A pele fotoenvelhecida tem como características a perda da elasticidade, manchas escuras ou claras, rugas finas e profundas e a alteração da superfície da pele, que pode se apresentar mais áspera, ressecada e descamativa.
Além disso surgem as ceratoses solares, lesões que atingem a camada mais superficial da pele formando "crostas" e que, eventualmente, podem transformar-se em um câncer da pele.
Queimaduras solares X envelhecimento e câncer da pele
Durante toda a vida e, principalmente na infância e na adolescência, as exposições repetidas ao sol exercem efeito sobre a pele de forma acumulativa. O dano causado só se manifestará com o passar dos anos. Mesmo naqueles que não frequentam praias, o efeito da exposição diária da pele ao sol vai aparecer no futuro, trazendo todas as características da pele "fotoenvelhecida".
Enquanto somos jovens, a pele possui mecanismos que corrigem o dano solar, não permitindo o surgimento das alterações causadas pelo sol. No entanto, o efeito se acumula e mais tarde os mecanismos de defesa não conseguem mais reverter o mal causado à pele. É quando os sinais do envelhecimento começam a aparecer.
Além de causar o envelhecimento cutâneo, as queimaduras solares repetidas e frequentes deixam a pele mais predisposta ao surgimento do câncer, especialmente em indivíduos de pele clara (fototipos I e II). A radiação ultravioleta do sol, além de alterar o código genético das células, inibe mecanismos de defesa que nos protegem contra o câncer da pele.
Algumas das características do envelhecimento cutâneo, como as "casquinhas" e "asperezas" que aparecem com a idade, são lesões que podem vir a se transformar futuramente em um câncer da pele e devem ser tratadas.

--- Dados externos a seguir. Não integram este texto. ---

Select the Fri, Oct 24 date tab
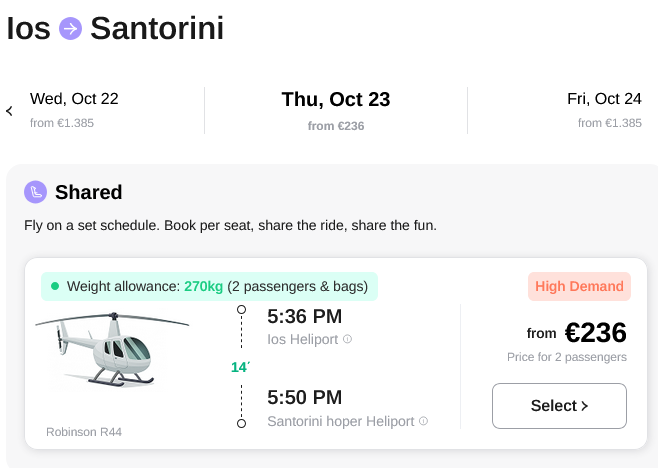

Como prevenir o fotoenvelhecimento?
A principal forma de prevenir o envelhecimento da pele é a proteção solar, que deve ser iniciada na infância. A responsabilidade da proteção da pele das crianças é dos pais, que devem também estimular fortemente os adolescentes a se protegerem. A educação desde cedo cria o hábito saudável da proteção solar, que deve continuar por toda a vida, prevenindo o envelhecimento cutâneo e o surgimento do câncer da pele.
Queimadura solar


Tomando-se certos cuidados, os efeitos danosos do sol podem ser atenuados. Veja como proteger sua pele da radiação solar:
  • use protetores solares sempre que sair ao sol, com FPS 15 ou maior, nas áreas de pele não protegidas pelas roupas e que mais envelhecem, como a face, pescoço, colo, braços e mãos.
  • para o dia a dia, dê preferência aos filtros solares "oil free" que são mais agradáveis de se usar pois não deixam a pele gordurosa.

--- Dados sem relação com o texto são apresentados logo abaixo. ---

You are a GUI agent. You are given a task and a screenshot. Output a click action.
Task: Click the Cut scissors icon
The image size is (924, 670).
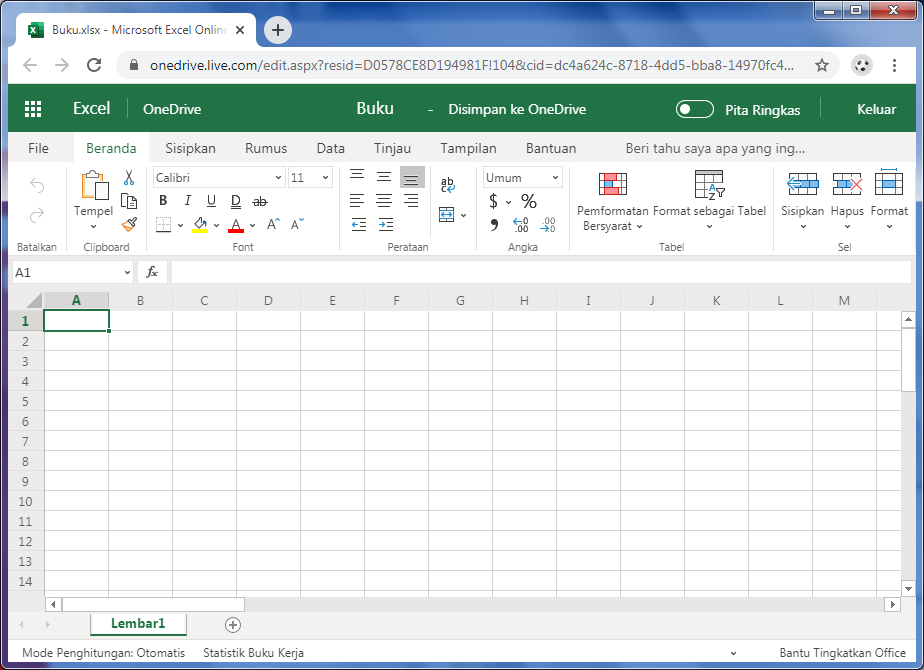pos(128,178)
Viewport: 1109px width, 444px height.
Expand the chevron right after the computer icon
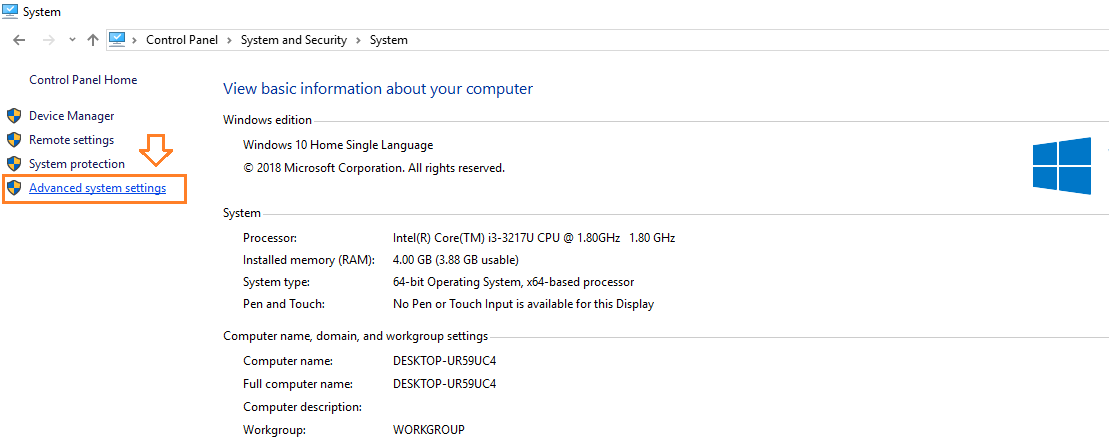(134, 40)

  • use sempre um filtro solar com fator de proteção solar (FPS) igual ou superior a 15, aplicando-o generosamente pelo menos 20 minutos antes de se expor ao sol e sempre reaplicando-o após mergulhar ou transpiração excessiva.

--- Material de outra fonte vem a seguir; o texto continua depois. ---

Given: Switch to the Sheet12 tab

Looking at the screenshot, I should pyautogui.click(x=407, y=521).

  • a duração da ação de um filtro solar é de cerca de 2 horas. Após este período deve ser reaplicado. 
  • use chapéu e guarda-sol quando for à praia. Ainda assim, use o filtro solar pois parte da radiação ultra-violeta reflete-se na areia atingindo a sua pele.
  • evite o sol no período entre 10 e 15 horas. 
Estas recomendações são especialmente importantes para as pessoas de pele clara, as quais devem evitar qualquer tipo de exposição ao sol sem proteção.
Como melhorar a pele fotoenvelhecida?
Para aquelas pessoas que já sofreram a ação do sol e apresentam os sinais do envelhecimento cutâneo, além da proteção solar, o uso de algumas substâncias na forma de cremes, loções ou géis, podem a médio ou longo prazo reverter alguns dos efeitos do fotoenvelhecimento.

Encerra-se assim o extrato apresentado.